La luz se hizo cuando apareció el video de un paisano que, tras contemplar la estepa, se subió a una aplanadora, le puso volumen a su radio de perilla, y prendió su vehículo hasta estrellarlo contra la realidad. Recién ahí apareció el trío por el escenario, quien no se podía creer esa masa que tenía enfrente. Quizá lo que más repitió Mollo a lo largo de la noche fue “Gracias”, secundado por “Muchísimas gracias”. Más tarde se le sumó Diego Arnedo, que casi ni pudo decirlo. El inicio de la comunión empezó con “Paisano de Hurlingham”, escoltada por el tema manifiesto de la noche: “Sábado”, cuya introducción reivindicó el ludismo del bajista al invocar la línea de “Another One Bites the Dust”, hit de Queen (acaecido en apropiación de los raperos Sugarhill Gang). Y del groove pasaron a la adrenalina de la vehemencia con “El 38”, “Cuadros colgados” y “Haciendo cosas raras”.

Luego de hacer “La ñapi de mamá”, el frontman espetó: “¿Se puede pedir algo más? Mirá la noche”, incredulidad que condimentó al llevarse las manos a la cabeza. Bajaron un cambio con el blues “Gárgara larga”, que el estadio premió con una ovación. Volvieron a subir con el rock work in progress “Vida de topos”, y siguieron subiendo con “Azulejo”. Llegaron más arriba al mecharla con “Qué tal”, y estalló por ese cielo hermoso al encajarle “La rubia tarada”. Y se apagaron las luces. Al encenderlas, Gustavo Santaolalla apareció con su ronroco, en un trono improvisado y al lado de Casalla, para evocar “¿Qué ves?”. Aparte de destacar que su primer invitado (amén de productor del disco La era de la boludez) los organizó, Mollo confesó que ese himno les costó hacerlo. A continuación, la iluminación se apagó de vuelta. El encendido encontró al músico subiéndose a un escenario chico, ubicado en el fondo del campo, para tocar una versión acústica de “Spaghetti de rock”.

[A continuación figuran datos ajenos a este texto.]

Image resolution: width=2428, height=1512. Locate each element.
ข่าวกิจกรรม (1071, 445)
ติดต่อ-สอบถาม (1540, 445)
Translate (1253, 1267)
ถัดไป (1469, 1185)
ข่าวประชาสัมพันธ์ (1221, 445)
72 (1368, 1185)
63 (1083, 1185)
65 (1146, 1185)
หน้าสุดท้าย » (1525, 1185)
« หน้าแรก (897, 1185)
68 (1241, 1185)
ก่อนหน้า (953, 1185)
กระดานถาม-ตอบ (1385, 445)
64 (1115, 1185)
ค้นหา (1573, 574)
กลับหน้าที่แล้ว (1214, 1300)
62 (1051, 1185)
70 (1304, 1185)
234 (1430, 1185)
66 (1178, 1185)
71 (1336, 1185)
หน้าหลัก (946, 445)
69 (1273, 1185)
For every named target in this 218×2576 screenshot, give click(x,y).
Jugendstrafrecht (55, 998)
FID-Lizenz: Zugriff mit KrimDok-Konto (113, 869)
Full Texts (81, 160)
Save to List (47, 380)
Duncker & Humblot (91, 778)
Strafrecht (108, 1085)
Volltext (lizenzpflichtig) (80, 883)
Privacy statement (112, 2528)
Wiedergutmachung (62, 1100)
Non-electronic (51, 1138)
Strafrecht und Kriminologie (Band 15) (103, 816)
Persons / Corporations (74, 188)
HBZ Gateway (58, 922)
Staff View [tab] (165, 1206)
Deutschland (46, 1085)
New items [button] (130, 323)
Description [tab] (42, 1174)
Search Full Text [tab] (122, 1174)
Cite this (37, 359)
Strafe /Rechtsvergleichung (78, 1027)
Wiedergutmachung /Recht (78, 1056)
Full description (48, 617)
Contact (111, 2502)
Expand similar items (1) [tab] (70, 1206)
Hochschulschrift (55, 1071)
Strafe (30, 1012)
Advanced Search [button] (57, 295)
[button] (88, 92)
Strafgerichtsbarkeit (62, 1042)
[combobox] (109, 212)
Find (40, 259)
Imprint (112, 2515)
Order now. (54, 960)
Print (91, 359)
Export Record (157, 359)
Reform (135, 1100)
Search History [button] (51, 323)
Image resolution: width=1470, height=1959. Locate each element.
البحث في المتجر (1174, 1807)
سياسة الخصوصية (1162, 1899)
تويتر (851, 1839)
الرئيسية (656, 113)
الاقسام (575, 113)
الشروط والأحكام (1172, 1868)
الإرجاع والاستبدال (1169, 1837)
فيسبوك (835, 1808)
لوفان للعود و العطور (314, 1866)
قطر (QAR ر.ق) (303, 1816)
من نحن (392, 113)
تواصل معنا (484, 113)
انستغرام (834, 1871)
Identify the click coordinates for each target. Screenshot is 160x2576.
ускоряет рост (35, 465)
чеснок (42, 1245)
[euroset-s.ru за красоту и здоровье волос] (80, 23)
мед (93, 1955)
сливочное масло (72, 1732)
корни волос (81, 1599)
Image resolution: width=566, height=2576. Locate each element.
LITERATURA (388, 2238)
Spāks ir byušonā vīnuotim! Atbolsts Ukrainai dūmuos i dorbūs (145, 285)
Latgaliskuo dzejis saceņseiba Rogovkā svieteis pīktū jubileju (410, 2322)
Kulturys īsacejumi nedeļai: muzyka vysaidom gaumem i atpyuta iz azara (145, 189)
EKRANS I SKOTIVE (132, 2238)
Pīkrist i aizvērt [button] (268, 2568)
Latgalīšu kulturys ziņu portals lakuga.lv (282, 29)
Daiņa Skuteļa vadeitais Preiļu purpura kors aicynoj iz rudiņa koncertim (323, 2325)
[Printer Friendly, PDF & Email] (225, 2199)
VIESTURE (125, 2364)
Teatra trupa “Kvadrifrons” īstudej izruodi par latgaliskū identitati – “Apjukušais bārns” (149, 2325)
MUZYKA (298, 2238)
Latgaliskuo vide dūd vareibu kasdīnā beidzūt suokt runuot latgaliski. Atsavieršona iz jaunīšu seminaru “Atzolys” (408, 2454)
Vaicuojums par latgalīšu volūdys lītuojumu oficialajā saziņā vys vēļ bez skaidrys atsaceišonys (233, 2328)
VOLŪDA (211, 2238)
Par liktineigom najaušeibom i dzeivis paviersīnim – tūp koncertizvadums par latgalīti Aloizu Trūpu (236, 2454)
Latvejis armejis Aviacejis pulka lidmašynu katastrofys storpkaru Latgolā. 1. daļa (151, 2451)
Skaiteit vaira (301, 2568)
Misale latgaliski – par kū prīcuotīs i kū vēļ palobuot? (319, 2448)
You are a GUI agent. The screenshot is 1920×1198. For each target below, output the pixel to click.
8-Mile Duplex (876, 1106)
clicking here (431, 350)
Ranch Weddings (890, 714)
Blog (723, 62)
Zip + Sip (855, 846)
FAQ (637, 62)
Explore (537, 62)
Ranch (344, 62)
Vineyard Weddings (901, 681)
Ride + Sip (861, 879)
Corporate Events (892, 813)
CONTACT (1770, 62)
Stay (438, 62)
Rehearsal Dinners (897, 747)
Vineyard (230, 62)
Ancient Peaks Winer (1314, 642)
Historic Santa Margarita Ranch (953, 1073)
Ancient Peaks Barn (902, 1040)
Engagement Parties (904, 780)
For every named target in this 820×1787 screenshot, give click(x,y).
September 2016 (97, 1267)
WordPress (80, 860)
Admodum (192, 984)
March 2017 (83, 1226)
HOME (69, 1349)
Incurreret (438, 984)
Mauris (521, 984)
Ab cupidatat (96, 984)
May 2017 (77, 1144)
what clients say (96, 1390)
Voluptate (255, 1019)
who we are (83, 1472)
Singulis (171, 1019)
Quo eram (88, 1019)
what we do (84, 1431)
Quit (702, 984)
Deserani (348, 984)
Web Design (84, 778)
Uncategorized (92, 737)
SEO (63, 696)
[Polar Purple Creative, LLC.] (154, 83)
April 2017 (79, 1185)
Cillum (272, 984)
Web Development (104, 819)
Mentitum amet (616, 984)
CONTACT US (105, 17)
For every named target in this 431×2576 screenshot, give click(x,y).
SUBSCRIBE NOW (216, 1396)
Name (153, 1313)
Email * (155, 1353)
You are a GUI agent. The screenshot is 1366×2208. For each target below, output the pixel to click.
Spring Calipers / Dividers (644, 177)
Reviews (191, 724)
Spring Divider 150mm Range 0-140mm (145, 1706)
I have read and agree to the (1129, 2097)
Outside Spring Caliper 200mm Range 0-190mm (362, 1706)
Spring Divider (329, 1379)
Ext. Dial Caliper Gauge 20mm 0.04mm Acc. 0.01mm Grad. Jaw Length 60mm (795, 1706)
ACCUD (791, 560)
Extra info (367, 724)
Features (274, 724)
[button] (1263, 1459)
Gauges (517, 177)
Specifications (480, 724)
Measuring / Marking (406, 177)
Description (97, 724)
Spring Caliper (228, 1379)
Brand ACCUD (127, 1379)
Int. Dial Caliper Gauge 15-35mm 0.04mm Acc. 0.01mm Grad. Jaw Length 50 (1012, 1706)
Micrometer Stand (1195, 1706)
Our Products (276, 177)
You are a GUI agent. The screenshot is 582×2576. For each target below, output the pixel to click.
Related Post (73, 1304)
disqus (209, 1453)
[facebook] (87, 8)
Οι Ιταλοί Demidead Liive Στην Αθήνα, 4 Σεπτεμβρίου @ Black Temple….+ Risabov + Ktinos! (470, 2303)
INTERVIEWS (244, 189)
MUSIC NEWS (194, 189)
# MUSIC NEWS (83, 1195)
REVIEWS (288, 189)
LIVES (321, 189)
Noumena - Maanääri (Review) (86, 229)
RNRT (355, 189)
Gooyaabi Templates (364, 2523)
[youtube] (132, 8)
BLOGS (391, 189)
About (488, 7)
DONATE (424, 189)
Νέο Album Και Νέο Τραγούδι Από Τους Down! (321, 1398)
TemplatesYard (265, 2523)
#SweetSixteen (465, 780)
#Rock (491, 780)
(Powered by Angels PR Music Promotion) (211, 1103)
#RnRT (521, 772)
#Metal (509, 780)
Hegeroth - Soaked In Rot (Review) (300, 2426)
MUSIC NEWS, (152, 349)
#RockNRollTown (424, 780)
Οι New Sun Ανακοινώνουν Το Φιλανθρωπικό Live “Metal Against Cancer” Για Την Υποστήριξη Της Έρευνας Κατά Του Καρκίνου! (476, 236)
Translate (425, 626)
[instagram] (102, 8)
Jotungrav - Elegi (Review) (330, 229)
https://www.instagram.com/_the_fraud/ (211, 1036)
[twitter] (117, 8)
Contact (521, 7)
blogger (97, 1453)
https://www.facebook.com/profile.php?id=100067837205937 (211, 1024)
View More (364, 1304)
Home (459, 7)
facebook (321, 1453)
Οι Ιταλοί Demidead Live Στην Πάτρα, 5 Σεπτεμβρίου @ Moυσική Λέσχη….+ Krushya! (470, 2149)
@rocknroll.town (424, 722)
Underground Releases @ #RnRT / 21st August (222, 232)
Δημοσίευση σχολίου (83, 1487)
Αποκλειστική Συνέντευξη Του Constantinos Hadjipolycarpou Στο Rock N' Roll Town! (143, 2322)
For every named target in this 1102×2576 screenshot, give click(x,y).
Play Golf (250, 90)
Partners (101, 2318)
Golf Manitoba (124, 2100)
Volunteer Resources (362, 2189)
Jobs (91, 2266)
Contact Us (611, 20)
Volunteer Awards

Nadia Larcher esperó al frontman en el escenario central para cantar “Vientito de Tucumán”. Si la primera hora fue impetuosa, la segunda arrancó en el folk. La última vez que Mollo tocó en cancha de Vélez fue en el show de Spinetta, en 2009, y de él rescató “Despiértate nena”, para darle salida a “Sisters”. También hubo tributo para Pappo, con el cover de “Sucio y desprolijo”. A manera de obertura, el cantante y guitarrista advirtió: “Estamos cerca de La Paternal. Vamos a la calle Artigas”. Antes tocó “El arriero”, hermosura de blues bajo la mirada de Atahualpa Yupanqui. Hubo momento solista para el baterista Catriel Ciavarella, mini focos de pogo en “Cielito Lindo”, insanía en “Crua Chan”, todavía más insanía en “Rasputín/ Hey Jude”... y ahí llegó La Renga. En el remate, tras amagar con un “gracias totales”, arremetieron con “Ala Delta” y “El ojo blindado”. Cerca del cierre, Mollo explicó que la intención de la banda era trasladar en versión gigante sus shows en Teatro Flores. Entonces a por más Teatro de Flores al aire libre.